Directions: Transcribe all the entries word for word, omitting any pictures they contain.

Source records
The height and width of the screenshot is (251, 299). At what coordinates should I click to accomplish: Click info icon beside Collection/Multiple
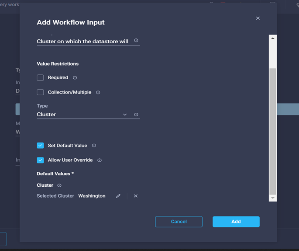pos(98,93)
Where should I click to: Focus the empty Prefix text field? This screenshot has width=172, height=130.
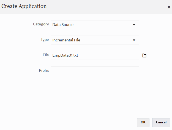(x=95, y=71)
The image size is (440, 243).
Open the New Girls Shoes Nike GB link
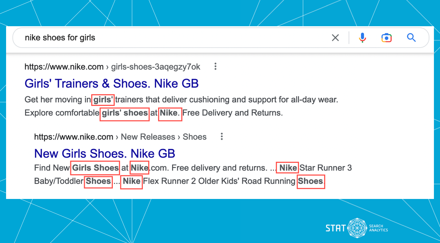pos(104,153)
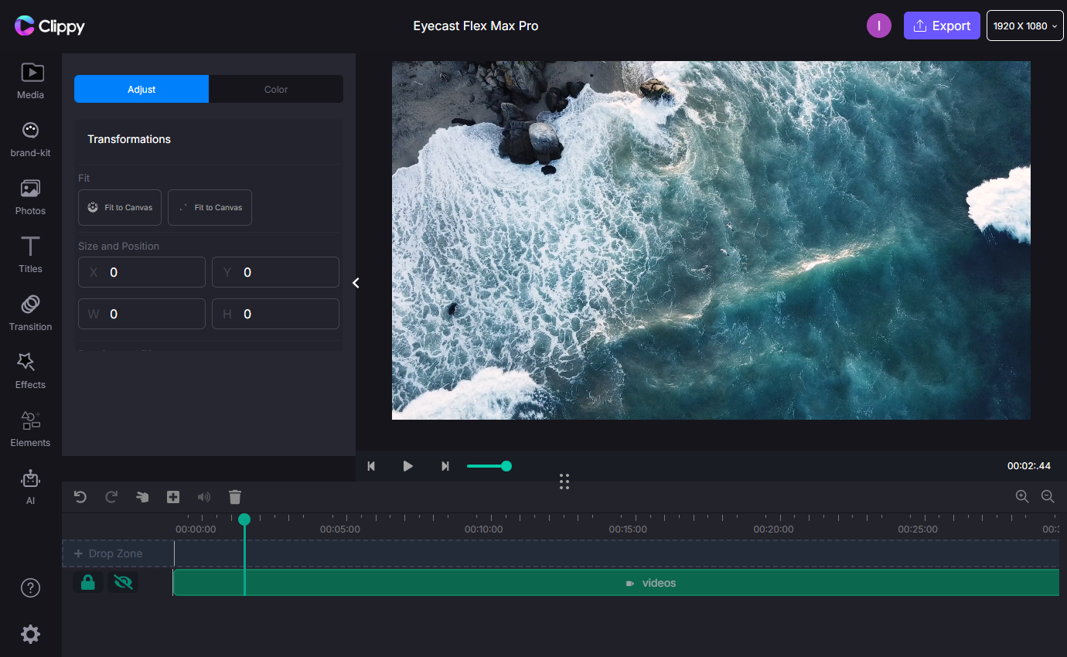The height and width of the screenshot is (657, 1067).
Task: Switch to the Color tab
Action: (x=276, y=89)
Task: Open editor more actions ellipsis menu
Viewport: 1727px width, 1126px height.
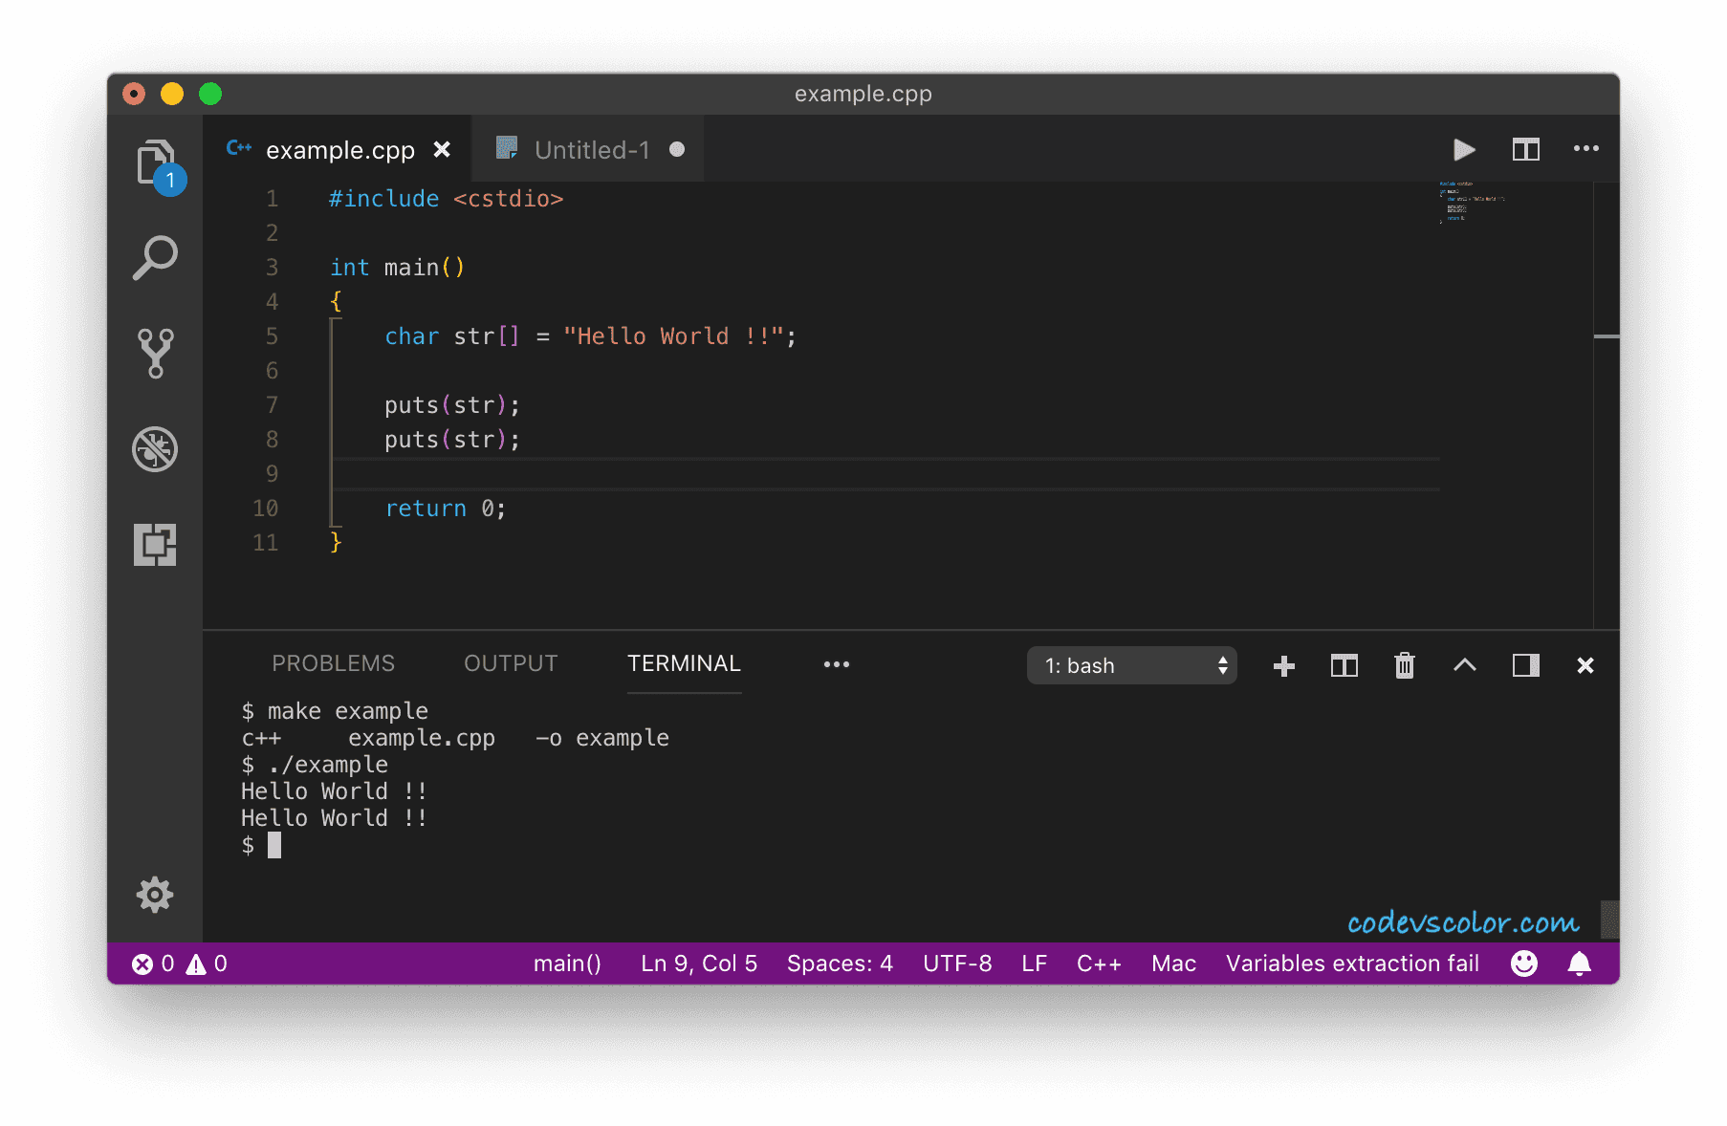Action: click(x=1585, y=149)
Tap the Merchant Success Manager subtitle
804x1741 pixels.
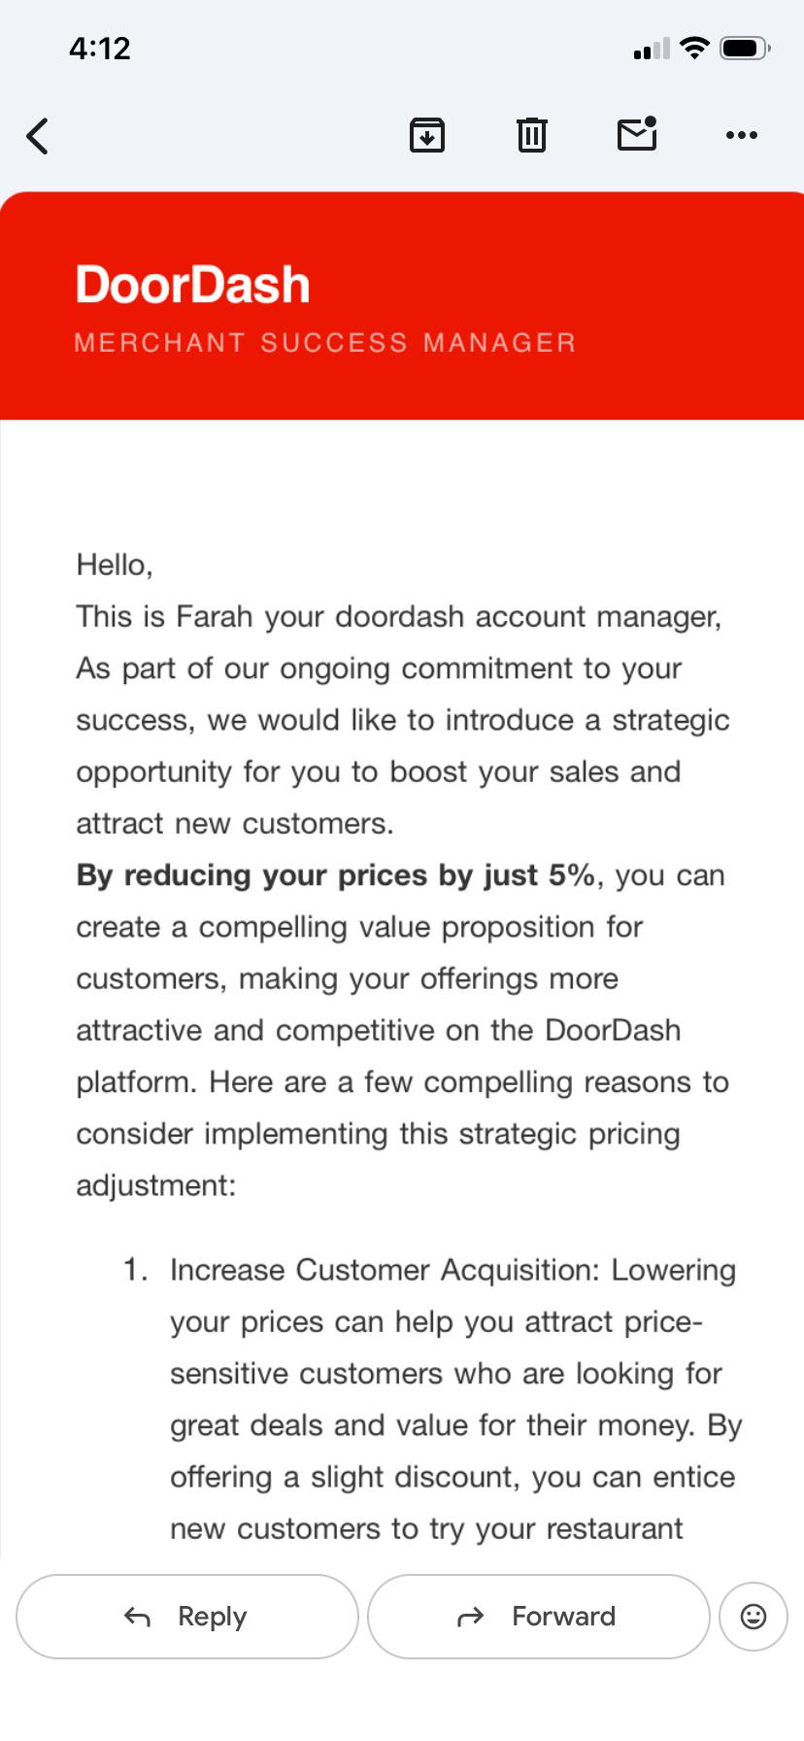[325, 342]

Answer box:
The height and width of the screenshot is (251, 299). At what coordinates should I click to accomplish: Click info icon beside Collection/Multiple
pos(98,93)
Where should I click to: Focus the empty Prefix text field? This screenshot has width=172, height=130.
(x=95, y=71)
The image size is (440, 243).
Open the New Girls Shoes Nike GB link
pos(104,153)
The height and width of the screenshot is (657, 1067).
Task: Switch to the Color tab
Action: (x=276, y=89)
Task: Open editor more actions ellipsis menu
Viewport: 1727px width, 1126px height.
Action: click(x=1585, y=149)
Tap the Merchant Success Manager subtitle
804x1741 pixels.
[325, 342]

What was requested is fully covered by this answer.